(Ejercicio A): Cambia "temblor" por "sismo" en el fragmento del texto sobre el temblor de 1985 que empieza con "Escribo las líneas" y sigue hasta "17 años atrás.", y reescribe ese fragmento con el cambio.
(Ejercicio B): Enumera, en el orden en que aparecen por primera vez, todos los años escritos con cuatro cifras en el texto sobre el temblor de 1985, sin repetir ninguno.
(Ejercicio C): Según el texto sobre el temblor de 1985, ¿a qué hora empezó a moverse la cama sobre la que se hacía la tarea?

(Texto seleccionado):
▬▬▬▬▬▬▬▬▬▬
Escribo las líneas anteriores el 22 de septiembre de 2017, viernes, cuatro días después del temblor que casi acaba con Jojutla, Morelos, y que provocó el derrumbe de una cincuentena de edificios en Ciudad de México, mi Distrito Federal, en este país que, desde hace mucho tiempo, no deja de ser una zona de desastre.

Hace 32 años y cuatro días, mi hermana entraba a la escuela a las ocho; yo, media hora después. Ella tenía 12 años; yo, 15 recién cumplidos. A las 7.19 de la mañana, mi cama, sobre la que hacía la tarea, comenzó a moverse. “¿Qué haces?”, le pregunté a mi hermana, pero ella no estaba allí. Al interior del clóset, mis prendas se balanceaban. Era, sí, un temblor. El temblor. Ese movimiento de tierra que terminó de ponerle el punto final tanto a mi infancia como a aquella de la sociedad civil mexicana, puesta en jaque, inmovilizada en octubre de 1968, 17 años atrás.

Era 1985, Internet aún estaba en pañales y los celulares, no inteligentes, eran unos tabiques enormes que aún no estaban en las manos de todos: el teléfono seguía siendo el medio de comunicación personal más inmediato y eficiente, y tanto los periódicos como la radio y la televisión eran los contenedores de la información más fresca y relevante del país y del mundo.

Mi padre nos llevó a sendas escuelas, porque mi madre salía de viaje ese día (a París: siempre a París, su gran terruño, aunque en realidad ella había nacido en Montauban, al sur, en 1941). No recuerdo que encendiera la radio. Sólo entendí que algo grave había ocurrido cuando muy pocos de mis compañeros llegaron al salón, a la escuela misma. No tuvimos clases. Y regresamos a casa. Sólo entonces, comenzamos a comprender lo que había ocurrido: buena parte de la ciudad se había venido abajo.

La ola de solidaridad, previa a la ola del Mundial venidero, pronto llegó a mi puerto y me vi ayudando como mejor pude, en un centro de acopio en la Universidad Anáhuac del norte, muy cerca de mi hogar suburbano, más allá de la ciudad, en el poniente, ya en en Estado de México. Recuerdo el movimiento incesante de manos y de pies, anónimos, una bodega improvisada rellena de medicamentos, cobijas, ropa, yo y mis congéneres ayudando a subir cosas a los coches que las llevarían al corazón de la ciudad, a la zona de desastre que yo aún no había visto.

No tenía noticias de mi mejor y más antiguo amigo, habitante de la Condesa: imposible comunicarse por teléfono. Tampoco tenía noticias de mi madre, en Francia, ni ella de nosotros (en el extranjero, luego nos dijo, la noticia era que el país entero se había venido abajo). Todo, a excepción de la ayuda, era más lento entonces, hace 32 años.

No recuerdo cómo volvimos a la normalidad, pero, como siempre, la normalidad terminó por imponerse. Recuerdo, eso sí, los teléfonos públicos de pronto gratuitos, a los que no había que echarles más una moneda de veinte para que funcionaran; permanecieron así durante mucho tiempo. Las clases se reanudaron. 1985 llegó a su término. Y, en 1986, poco antes del Mundial, se cayó un avión de Mexicana en el que viajaba cerca de una docena de conocidos míos.
▬▬▬▬▬▬▬▬▬▬
Datos de anclaje de coordenadas en píxeles:
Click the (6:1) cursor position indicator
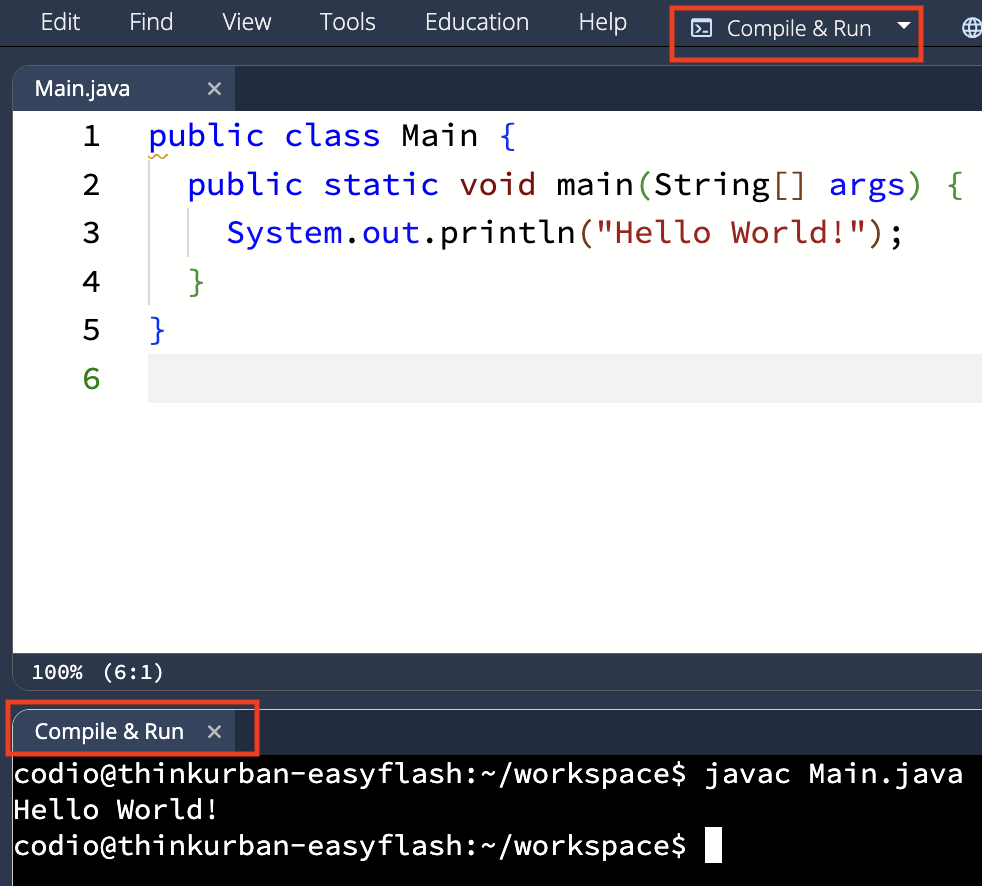This screenshot has height=886, width=982. 133,672
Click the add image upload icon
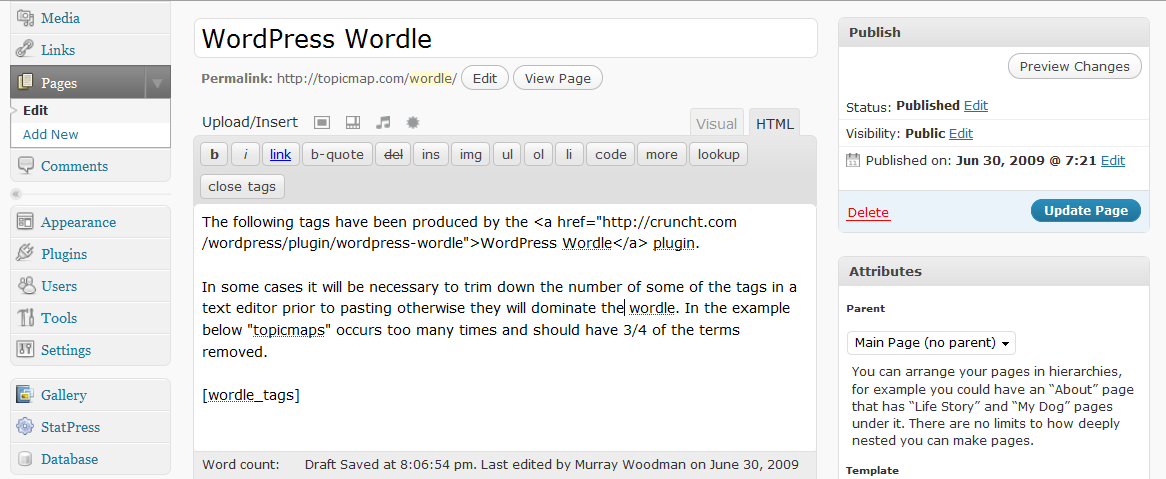This screenshot has width=1166, height=479. (x=322, y=123)
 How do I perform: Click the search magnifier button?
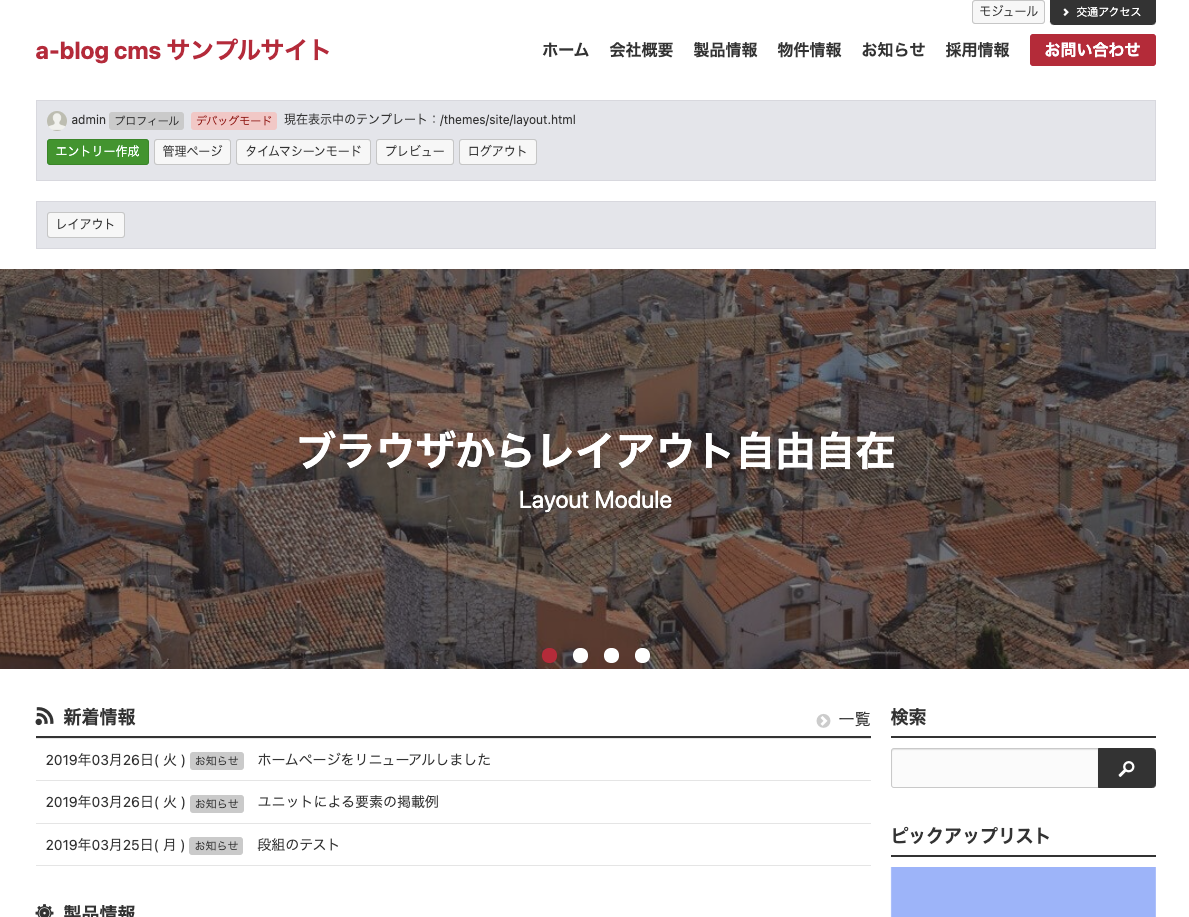1126,768
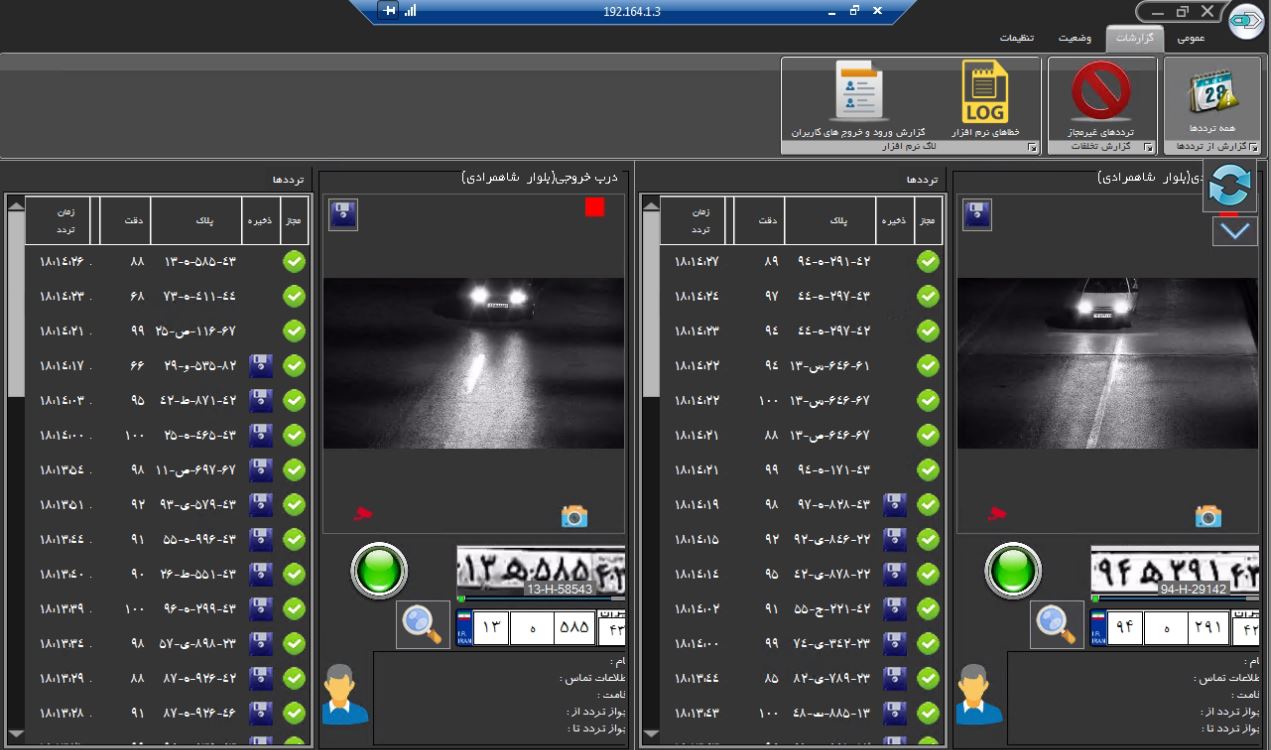Open user login and logout report
1271x750 pixels.
[858, 98]
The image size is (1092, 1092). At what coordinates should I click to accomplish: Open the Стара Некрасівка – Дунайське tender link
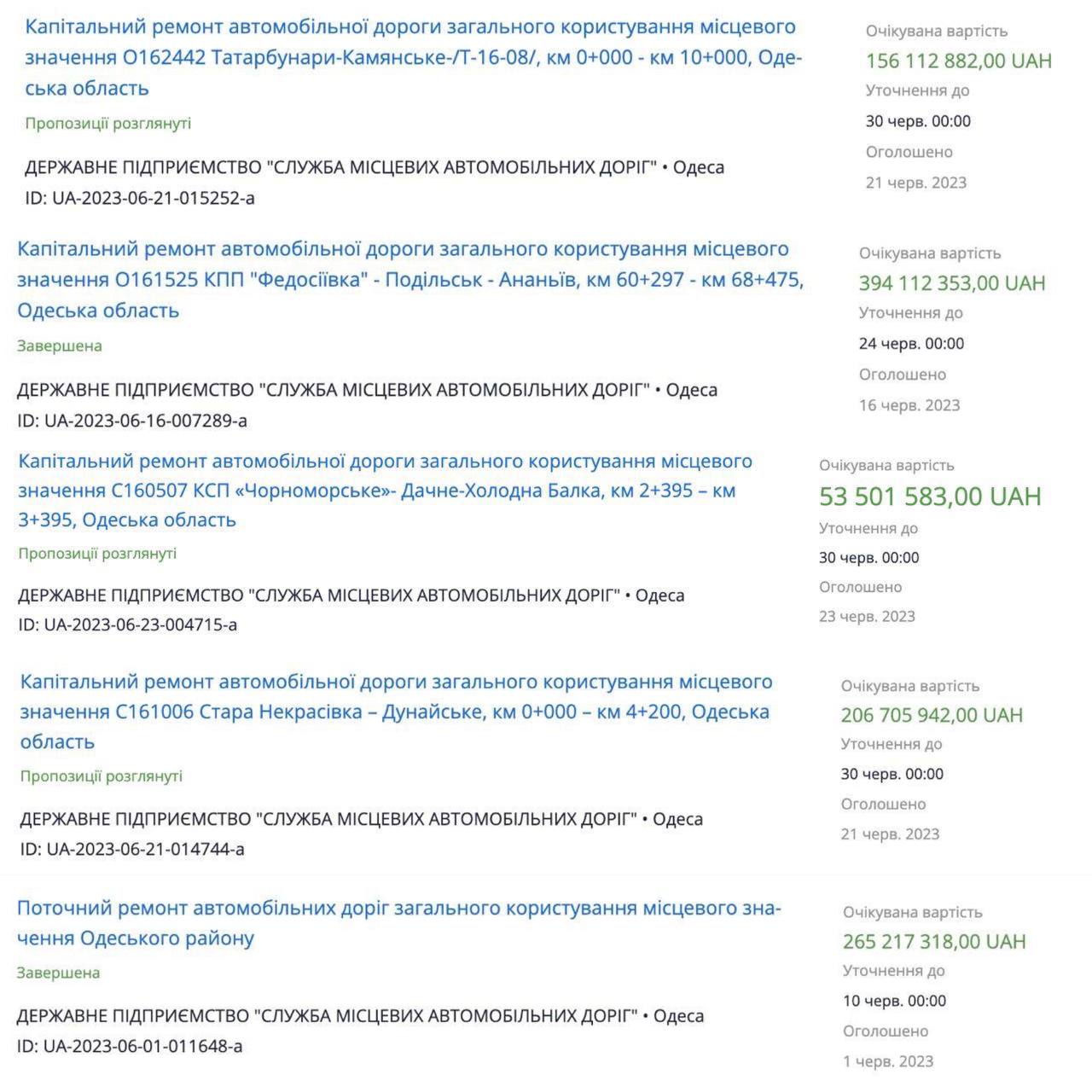tap(395, 711)
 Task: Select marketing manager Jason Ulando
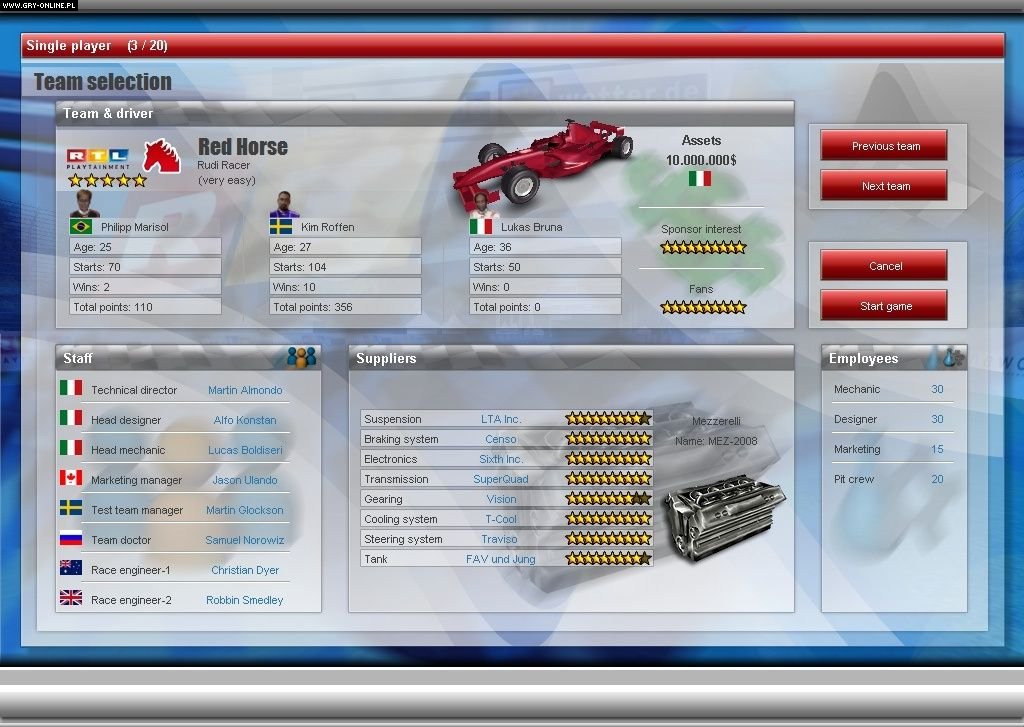click(245, 480)
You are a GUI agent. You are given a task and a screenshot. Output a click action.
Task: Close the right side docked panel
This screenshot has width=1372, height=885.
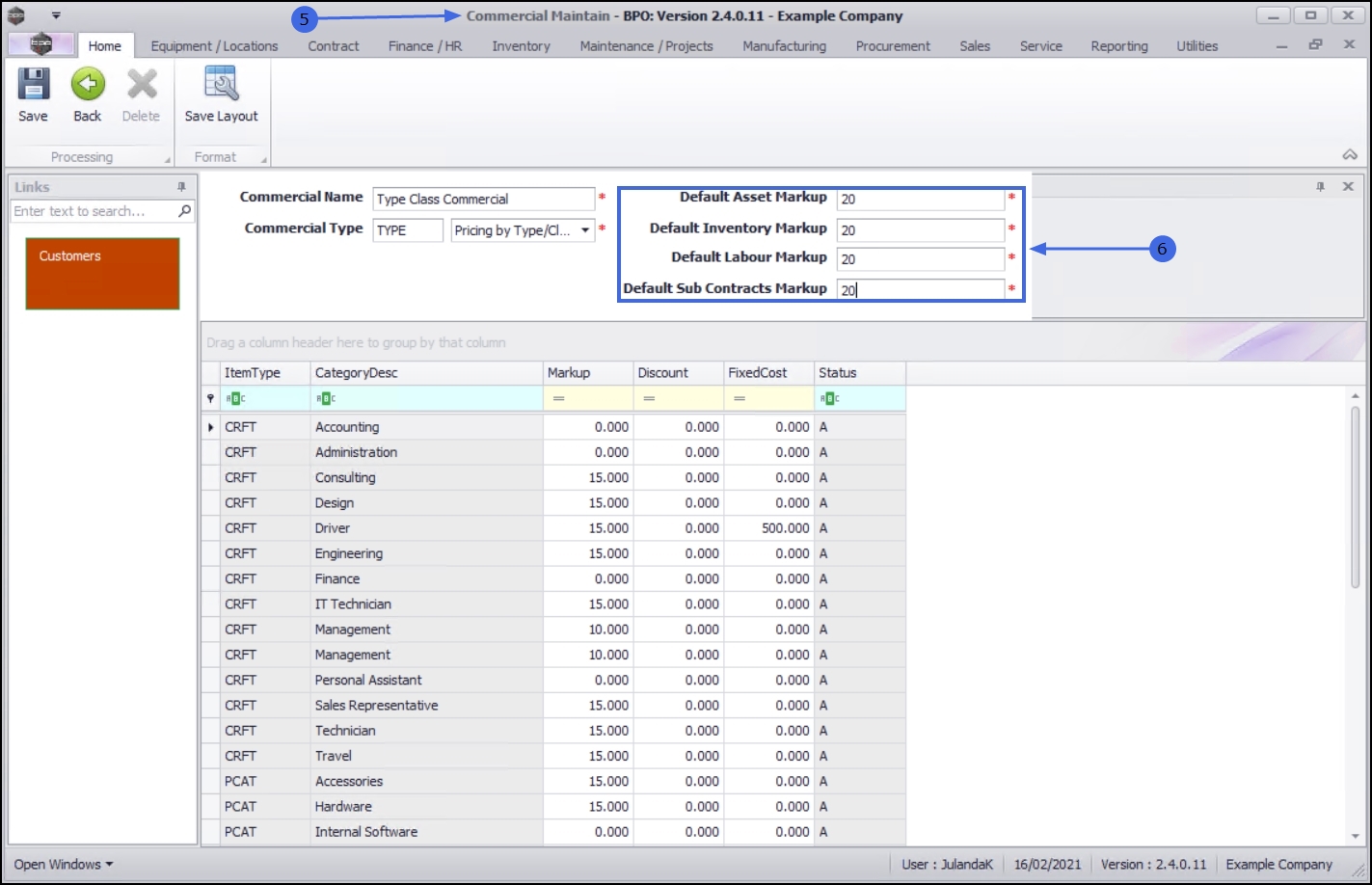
▬▬▬▬▬▬▬▬▬▬
(Resultado A):
Escribo las líneas anteriores el 22 de septiembre de 2017, viernes, cuatro días después del sismo que casi acaba con Jojutla, Morelos, y que provocó el derrumbe de una cincuentena de edificios en Ciudad de México, mi Distrito Federal, en este país que, desde hace mucho tiempo, no deja de ser una zona de desastre.

Hace 32 años y cuatro días, mi hermana entraba a la escuela a las ocho; yo, media hora después. Ella tenía 12 años; yo, 15 recién cumplidos. A las 7.19 de la mañana, mi cama, sobre la que hacía la tarea, comenzó a moverse. “¿Qué haces?”, le pregunté a mi hermana, pero ella no estaba allí. Al interior del clóset, mis prendas se balanceaban. Era, sí, un sismo. El sismo. Ese movimiento de tierra que terminó de ponerle el punto final tanto a mi infancia como a aquella de la sociedad civil mexicana, puesta en jaque, inmovilizada en octubre de 1968, 17 años atrás.

(Resultado B): 2017, 1968, 1985, 1941, 1986

(Resultado C): A las 7.19 de la mañana.